#### 原文抜粋

☆ ☆ ☆

全国氷帝意見
全国氷帝の感想メモ
送付文なので誰宛やねんとなりますが、このまま残しときたいので、記録記録。
私もめちゃくちゃ回数を重ねましたが、それらの殆どは初日を見る前に、ファンクラブの前売りで買ったものです。初日観劇後に買い足したチケットはありませんでした。比嘉公演を経て、全国氷帝の前売り予約が始まったとき、とても期待していたのを覚えています。東京で行われる公演にはすべて行きたいと思いましたし、実際それに近い枚数のチケットを申し込みしました。それは比嘉公演が、とても面白くて、全国大会一回戦の新しい物語を発見させてくれたお陰でした。青学としても比嘉としても、今までの公演と違う新解釈を見つけて新しい比嘉にアプローチしてくれたからだと思います。当日券を何枚も買い、毎日のように見た比嘉公演はとても楽しかったです。全国氷帝はそれを超えるものが見たいという期待もあって。複数回分チケットを取り初日を見ました。
初日公演を見て、これが3rd全氷なのか、こんなものにしたのかと思いました。正直、期待を裏切られてしまい、期待が大きかった分、落胆も大きかったです。既存のものを切り貼りしただけの脚本、流れを切るような台詞回しと曲、キャストは不出来に感じられて、率直に残念だと思いました。初日の1幕が終わった後、幕間での客席の動揺と落胆は言葉では伝わらないかもしれません。悪くないけど、分からなくないけど、そんな首をかしげるような空気を感じました。良くない、好きじゃない、意味が分からない、とマイナスな感想を言い切れなかったのは、初日一幕という序盤も序盤でそんな事を思いたくなかったからです。どこか良いと思えるところを探そうとしました。公演が終わり、ロビーへ出され、沈痛な面持ちだった女性と並んでアンケートを書いた事が忘れられません。私もきっと同じ位しんどい顔をしていたと思います。3rd全国氷帝のファーストインプレッションは最悪に近く、今に至るまでその気持ちは変わっていません。私が作る側の苦労や感動が分からない事と同様に、観た側の不完全燃焼さや無念さをお伝えするのは難しいです。
公演数が進むごとに、何人かの友人から、氷帝ファンとして今回の全氷はどうなの?と聞かれ、言外からはあれで良いの?という疑問と心配を感じました。他校ファンの友人からそんな事を言われる事や、その質問に即答できない事など諸々悲しかったです。脚本は凄く良いよ、キャストもこれから伸びるよ、とも、キャストは凄く良いよ、脚本の事を引っ張って行ってくれると思うよ、とも言えない事が、氷帝ファンとして悔しく、情けなく、悲しかったです。

☆ ☆ ☆

(一連の項目)
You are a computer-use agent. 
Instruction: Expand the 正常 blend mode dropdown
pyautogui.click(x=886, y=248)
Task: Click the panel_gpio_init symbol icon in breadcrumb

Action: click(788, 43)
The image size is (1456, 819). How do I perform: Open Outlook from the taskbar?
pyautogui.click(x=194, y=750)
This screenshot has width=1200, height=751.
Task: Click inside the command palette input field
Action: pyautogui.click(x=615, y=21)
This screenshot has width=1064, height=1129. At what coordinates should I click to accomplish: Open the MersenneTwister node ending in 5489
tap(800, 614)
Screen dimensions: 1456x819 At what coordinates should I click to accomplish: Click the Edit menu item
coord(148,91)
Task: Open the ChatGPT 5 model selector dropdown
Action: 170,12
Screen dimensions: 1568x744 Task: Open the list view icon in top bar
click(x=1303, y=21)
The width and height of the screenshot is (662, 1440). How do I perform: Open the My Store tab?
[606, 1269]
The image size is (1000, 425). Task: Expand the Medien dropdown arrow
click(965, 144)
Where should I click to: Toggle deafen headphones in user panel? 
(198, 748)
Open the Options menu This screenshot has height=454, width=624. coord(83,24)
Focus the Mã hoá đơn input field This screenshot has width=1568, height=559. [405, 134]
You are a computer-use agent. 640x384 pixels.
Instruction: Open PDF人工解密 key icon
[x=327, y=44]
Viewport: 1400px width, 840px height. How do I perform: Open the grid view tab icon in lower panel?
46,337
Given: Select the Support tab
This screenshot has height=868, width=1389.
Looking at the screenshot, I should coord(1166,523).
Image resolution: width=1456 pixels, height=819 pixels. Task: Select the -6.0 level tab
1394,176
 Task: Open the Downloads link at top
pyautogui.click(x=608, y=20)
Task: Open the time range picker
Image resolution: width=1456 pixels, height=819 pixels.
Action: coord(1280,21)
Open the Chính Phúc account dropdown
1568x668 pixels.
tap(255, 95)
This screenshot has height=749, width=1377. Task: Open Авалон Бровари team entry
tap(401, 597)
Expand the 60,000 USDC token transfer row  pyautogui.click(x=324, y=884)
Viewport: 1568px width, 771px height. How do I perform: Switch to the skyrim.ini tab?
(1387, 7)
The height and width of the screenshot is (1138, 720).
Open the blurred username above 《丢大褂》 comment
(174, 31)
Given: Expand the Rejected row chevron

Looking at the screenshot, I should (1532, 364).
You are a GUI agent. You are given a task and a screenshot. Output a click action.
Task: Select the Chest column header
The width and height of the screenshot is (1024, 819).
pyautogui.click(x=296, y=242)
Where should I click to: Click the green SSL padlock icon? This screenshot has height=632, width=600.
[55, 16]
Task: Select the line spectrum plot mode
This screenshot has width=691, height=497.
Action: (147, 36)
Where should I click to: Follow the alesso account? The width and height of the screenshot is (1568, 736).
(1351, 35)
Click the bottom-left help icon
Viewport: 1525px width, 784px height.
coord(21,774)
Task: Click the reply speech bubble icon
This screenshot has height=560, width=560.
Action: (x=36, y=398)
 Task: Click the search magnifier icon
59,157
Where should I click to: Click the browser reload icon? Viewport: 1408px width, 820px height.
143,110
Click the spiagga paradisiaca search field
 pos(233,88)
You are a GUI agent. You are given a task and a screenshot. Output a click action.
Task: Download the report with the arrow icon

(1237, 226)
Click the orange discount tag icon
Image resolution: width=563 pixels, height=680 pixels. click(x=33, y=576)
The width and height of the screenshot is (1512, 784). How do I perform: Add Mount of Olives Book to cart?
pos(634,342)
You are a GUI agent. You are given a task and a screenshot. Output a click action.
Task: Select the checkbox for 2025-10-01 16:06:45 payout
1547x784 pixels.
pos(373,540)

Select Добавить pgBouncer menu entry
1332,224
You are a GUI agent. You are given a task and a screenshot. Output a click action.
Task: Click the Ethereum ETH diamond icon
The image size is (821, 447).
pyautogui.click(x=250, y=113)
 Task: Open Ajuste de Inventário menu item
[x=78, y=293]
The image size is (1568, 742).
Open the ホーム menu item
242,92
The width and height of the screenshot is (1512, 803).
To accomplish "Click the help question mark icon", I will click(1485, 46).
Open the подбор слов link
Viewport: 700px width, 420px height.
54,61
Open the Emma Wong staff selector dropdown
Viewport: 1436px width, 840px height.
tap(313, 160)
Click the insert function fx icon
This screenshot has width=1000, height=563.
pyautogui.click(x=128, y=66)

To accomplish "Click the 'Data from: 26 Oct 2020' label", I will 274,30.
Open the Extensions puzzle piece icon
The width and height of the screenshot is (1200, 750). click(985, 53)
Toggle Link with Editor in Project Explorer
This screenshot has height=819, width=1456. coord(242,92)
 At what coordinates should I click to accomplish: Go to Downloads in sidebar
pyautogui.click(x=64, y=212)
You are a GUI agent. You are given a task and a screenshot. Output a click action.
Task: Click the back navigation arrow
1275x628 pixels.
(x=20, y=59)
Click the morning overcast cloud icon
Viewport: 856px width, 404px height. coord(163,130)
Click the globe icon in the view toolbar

☆ ☆ ☆

#### 課題一覧
A – 感想メモについて、次の問いに答えてください。
（i）筆者が申し込んだチケットの殆どは、何で買ったものですか。
（ii）初日の終演後、筆者はロビーで誰と並んでアンケートを書きましたか。
（iii）友人たちは、筆者を何のファンとして今回の全氷について尋ねましたか。
B – 感想メモのうち、「初日公演を見て、これが3rd」から「として悔しく、情けなく、悲しかったです。」までの全文をそのまま書き出してください。
C – 感想メモの「初日公演を見て」で始まる段落を、主な事実を残したまま箇条書きに短くまとめてください。

#### 回答
A –
（i）ファンクラブの前売り
（ii）沈痛な面持ちだった女性
（iii）氷帝ファン

B –
初日公演を見て、これが3rd全氷なのか、こんなものにしたのかと思いました。正直、期待を裏切られてしまい、期待が大きかった分、落胆も大きかったです。既存のものを切り貼りしただけの脚本、流れを切るような台詞回しと曲、キャストは不出来に感じられて、率直に残念だと思いました。初日の1幕が終わった後、幕間での客席の動揺と落胆は言葉では伝わらないかもしれません。悪くないけど、分からなくないけど、そんな首をかしげるような空気を感じました。良くない、好きじゃない、意味が分からない、とマイナスな感想を言い切れなかったのは、初日一幕という序盤も序盤でそんな事を思いたくなかったからです。どこか良いと思えるところを探そうとしました。公演が終わり、ロビーへ出され、沈痛な面持ちだった女性と並んでアンケートを書いた事が忘れられません。私もきっと同じ位しんどい顔をしていたと思います。3rd全国氷帝のファーストインプレッションは最悪に近く、今に至るまでその気持ちは変わっていません。私が作る側の苦労や感動が分からない事と同様に、観た側の不完全燃焼さや無念さをお伝えするのは難しいです。
公演数が進むごとに、何人かの友人から、氷帝ファンとして今回の全氷はどうなの?と聞かれ、言外からはあれで良いの?という疑問と心配を感じました。他校ファンの友人からそんな事を言われる事や、その質問に即答できない事など諸々悲しかったです。脚本は凄く良いよ、キャストもこれから伸びるよ、とも、キャストは凄く良いよ、脚本の事を引っ張って行ってくれると思うよ、とも言えない事が、氷帝ファンとして悔しく、情けなく、悲しかったです。

C –
- 初日公演で期待を裏切られ、期待が大きかった分だけ落胆も大きかった。
- 脚本は既存のものの切り貼り、台詞回しと曲は流れを切るもの、キャストは不出来に感じた。
- 初日1幕後の幕間には、客席の動揺と落胆、首をかしげるような空気があった。
- 序盤でマイナスな感想を言い切りたくなかったため、良いところを探そうとした。
- 終演後、ロビーで沈痛な面持ちの女性と並んでアンケートを書いた。
- ファーストインプレッションは最悪に近く、その気持ちは今も変わっていない。
- 観た側の不完全燃焼さや無念さを伝えるのは難しい。